Today’s Businessweek Daily is a special edition featuring stories from the March issue of the magazine, available online now. Editor Brad Stone is here with more about the cover story. If you like what you see, tell your friends! Sign up here. You can also subscribe to get the print edition.

Last month, I traveled to Bentonville, Arkansas, to visit the American company that perhaps more than any other is vulnerable to shifting political and economic headwinds: Walmart Inc. My colleagues Jaewon Kang and Devin Leonard and I watched CEO Doug McMillon open a sprawling corporate campus reminiscent of Silicon Valley largesse. It stood in contrast to the humble frugality of Walmart’s founder, Sam Walton, and his original wood-paneled office, where we interviewed McMillon. He’s attempting some big moves, such as countering Amazon.com Inc.’s expansive online marketplace, which is subject to knockoffs like the Walmart Birkin, and taking on rival Target Corp. by renovating stores and improving merchandise. He’s also trying to placate President Donald Trump and protect Walmart’s famously global supply chain from the punitive effects of threatened tariffs. “We’ve been dealing with tariffs for a long time,” McMillon told us for our March cover story. “We don’t want to see anything happen that would cause those prices to go back up.”
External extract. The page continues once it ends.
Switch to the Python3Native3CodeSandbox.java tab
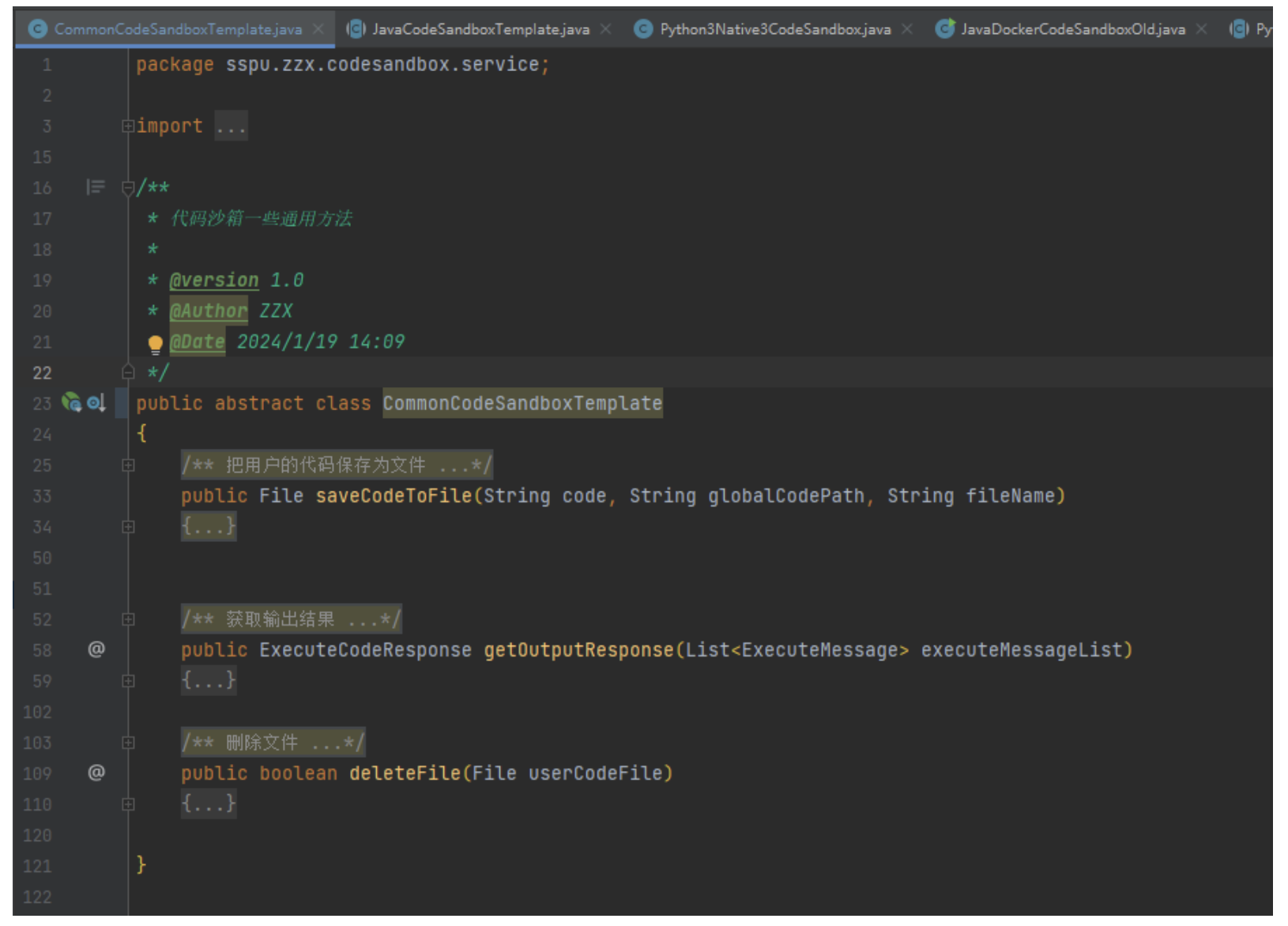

McMillon projects the contemplative calm of a confident salesman. But as you’ll recognize from our March issue, the world around him is anything but soothing. California and its insurance industry must figure out how to rebuild from the devastating fires in the Los Angeles area; Elon Musk and his DOGE army are taking a wrecking ball to the federal workforce; and in another gripping feature article, we look at how teenage auto theft gangs are funneling stolen cars from the US to Africa.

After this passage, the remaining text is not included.